A Materialized View (MV) is the pre-calculated (materialized) result of a query. Unlike a simple VIEW the result of a Materialized View is stored somewhere, generally in a table. Materialized Views are used when immediate response is needed and the query where the Materialized View bases on would take to long to produce a result. Materialized Views have to be refreshed once in a while. It depends on the requirements how often a Materialized View is refreshed and how actual its content is. Basically a Materialized View can be refreshed immediately or deferred, it can be refreshed fully or to a certain point in time. MySQL does not provide Materialized Views by itself. But it is easy to build Materialized Views yourself.
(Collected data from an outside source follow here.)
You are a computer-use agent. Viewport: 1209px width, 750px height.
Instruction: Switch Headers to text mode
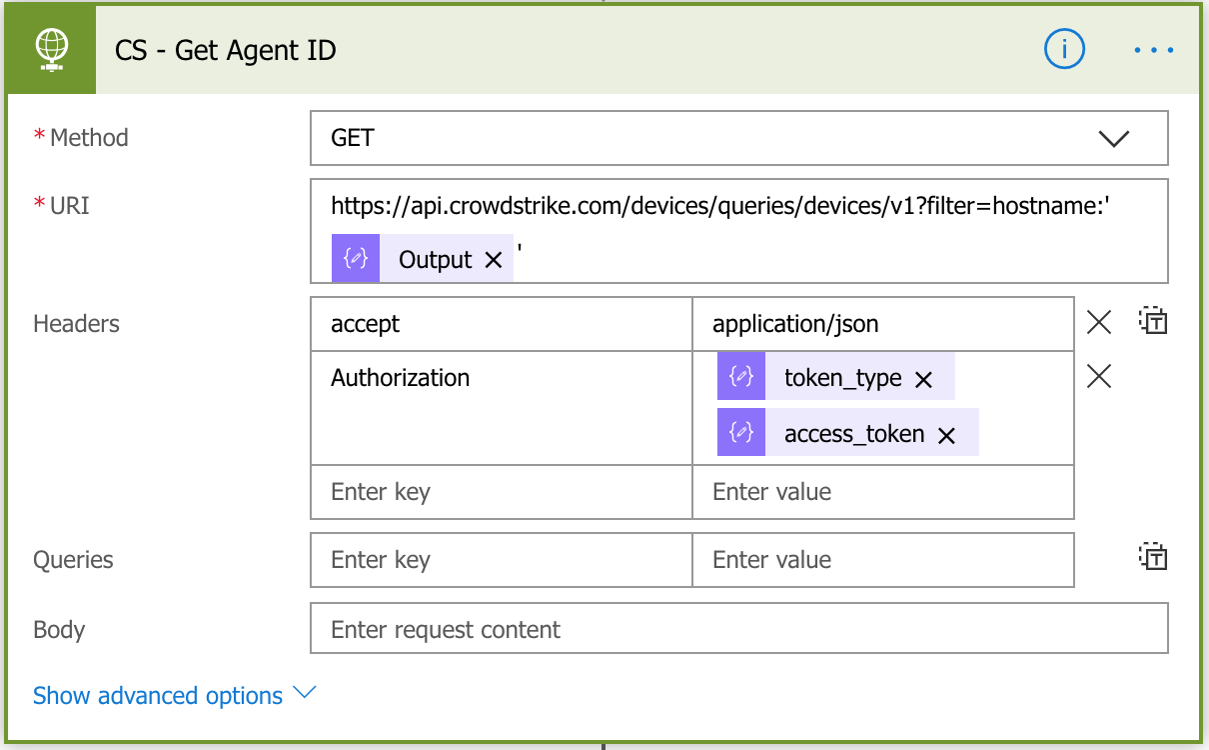[1153, 322]
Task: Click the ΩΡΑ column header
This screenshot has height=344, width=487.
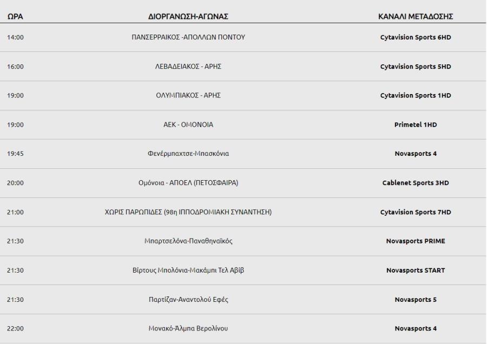Action: 15,16
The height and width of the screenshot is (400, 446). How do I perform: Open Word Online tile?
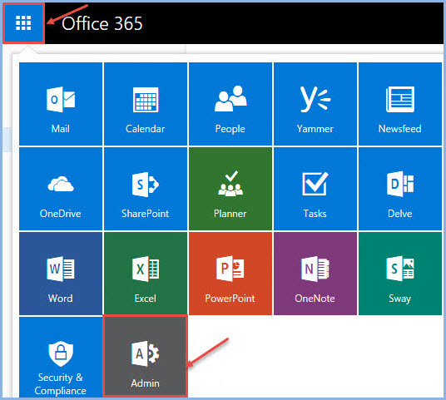pos(61,274)
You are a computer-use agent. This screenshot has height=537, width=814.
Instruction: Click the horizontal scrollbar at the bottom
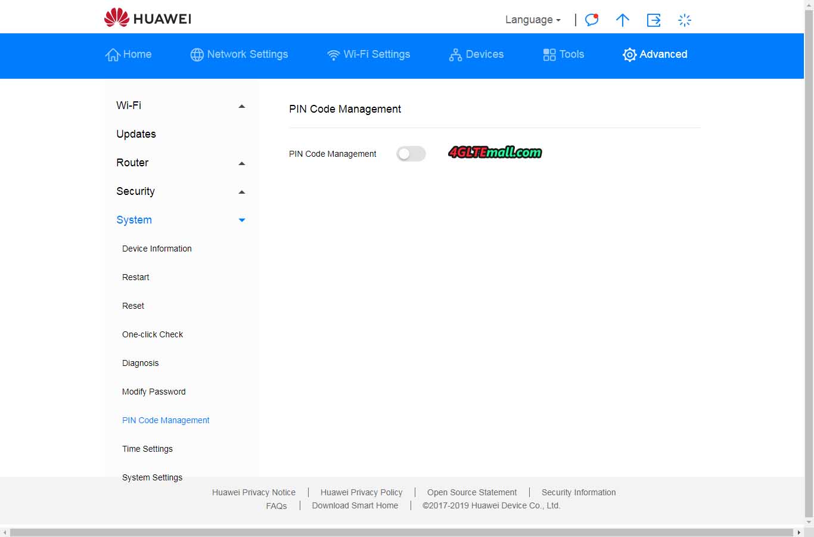coord(403,532)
Implement your own Materialized Views
A short example for how this could be done is the following query:
SELECT COUNT(*) FROM MyISAM_table;
returns immediate result because the counter is stored in the table header. The following query can take some seconds up to minutes:
SELECT COUNT(*) FROM innodb_huge;
A possible solution for this would be to create a table where all InnoDB row counts are stored in
CREATE TABLE innodb_row_count ( id INT UNSIGNED NOT NULL AUTO_INCREMENT PRIMARY KEY , schema_name VARCHAR(64) NOT NULL , table_name VARCHAR(64) NOT NULL , row_count INT UNSIGNED NOT NULL );
Depending on the needed correctness of this information the table can be refreshed once a day (least used resources on the system but biggest error in result), once an hour or in most extreme case after every change (slowest)!
An other possibility would be to get the data from the information schema. But this information can be up to 20% wrong!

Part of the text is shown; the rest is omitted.